As I understand it "dusting crops" is commercial aerial work and thus outside of
~ https://en.wikipedia.org/wiki/General_aviation
Crop dusting, small frame fire suppression, and small frame geophysical surveying are often single pilot- and geophys surveys can drape entire countries at 80m ground clearance and 200m line spacing (plus transverse lines) so they can really rack up the hours and line kilometres.
Uh, that's not correct. The back-seat in the Growler is an Electronics Warfare Officer. He may be monitoring the radio, but he's not just a second pilot (as is the case with commercial passenger aviation); it's a completely distinct job with a distinct training program.
And of course, most modern fighter jets are actually single seat. And they operate just fine that way.
What does Electronics Warfare Officer in the plane do, at the air show?
Ballast.
Only half kidding. They fly with a pilot and an EWO, that's procedure. Not much more to it.
I wonder how you can make the decision to eject in such a short timespan.
They train for it. When people who have ejected talk about it they basically say it's automatic. Things go south they pull the handle on instinct.
At this point you barely "make the decision". They train and train and train to the point where it's automatic as soon as they know there's no way to avoid the crash.
https://en.wikipedia.org/wiki/OODA_loop
One has to be trained to do it, the untrained tendency is to wait too long. There's a USAF film on Youtube titled "Ejection Decision" that discusses this and shows how little time there is to make that choice.
is the only way
So fast they shit their pants as the chutes were deployed.
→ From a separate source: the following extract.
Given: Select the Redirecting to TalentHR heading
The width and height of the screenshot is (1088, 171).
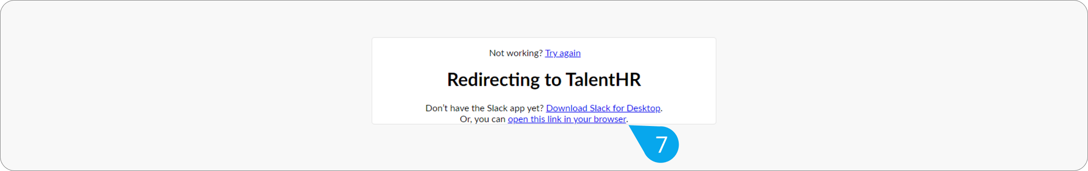Looking at the screenshot, I should [544, 80].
kudos to the Martin-Baker seats and the pilots' training, ejecting at that low altitude after a collision is incredibly hazardous. Using high-value electronic warfare assets for aerobatics seems like an unnecessary risk when regular Hornets could do the exact same job for the crowd.
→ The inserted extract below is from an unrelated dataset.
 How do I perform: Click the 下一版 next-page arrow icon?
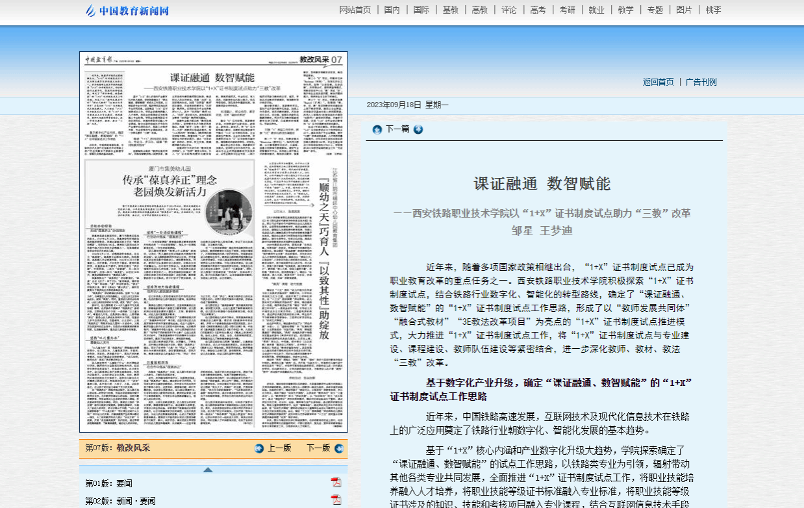pyautogui.click(x=339, y=448)
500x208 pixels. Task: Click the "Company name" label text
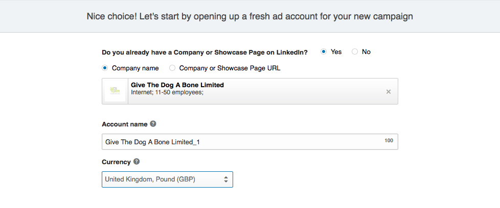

Always enjoy looking through the Martin-Baker site for their database of successful ejections. They've saved a lot of lives!
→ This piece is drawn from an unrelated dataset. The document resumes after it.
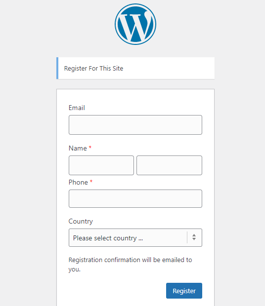The height and width of the screenshot is (306, 265).
Task: Click 'Please select country ...' placeholder text
Action: (x=108, y=238)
Once again, thanks Martin-Baker, 4 lives saved.
And 4 new members of the Tie Club: https://martin-baker.com/tie-club/
They’re up to date as of the 12th - https://martin-baker.com/ejection-notices/
“We know you’ve ejected before you land”
That was a gnarly stunt. Glad the pilots survived.
Isn't making planes fly really close to each other an entirely optional activity?
I cant wait to pay for that with my tax dollars.
Tax dollars really don't pay for things in the US Federal Government.
Deficit spending leading to an ever rising debt is the source of continued spending. When Debt/GDP grows, we're spending ever more money that we don't have.
Total Debt:
https://fred.stlouisfed.org/series/GFDEBTN
Total Debt/GDP
https://fred.stlouisfed.org/series/GFDEGDQ188S
You're not wrong, but exorbitant deficit spending has its own dire consequences. (eventually) Not that I am telling you anything you don't already know.
What if we just inflate away the debt? Sure, ppl will hate dealing with very high inflation for a few years, and pensioners and whoever buys those trillions of debt will get screwed, but besides that we should be ok?
/s
Then why have tax at all?
Answer to that is indeed this is tax expenditure.
Although rounding error compared to the war.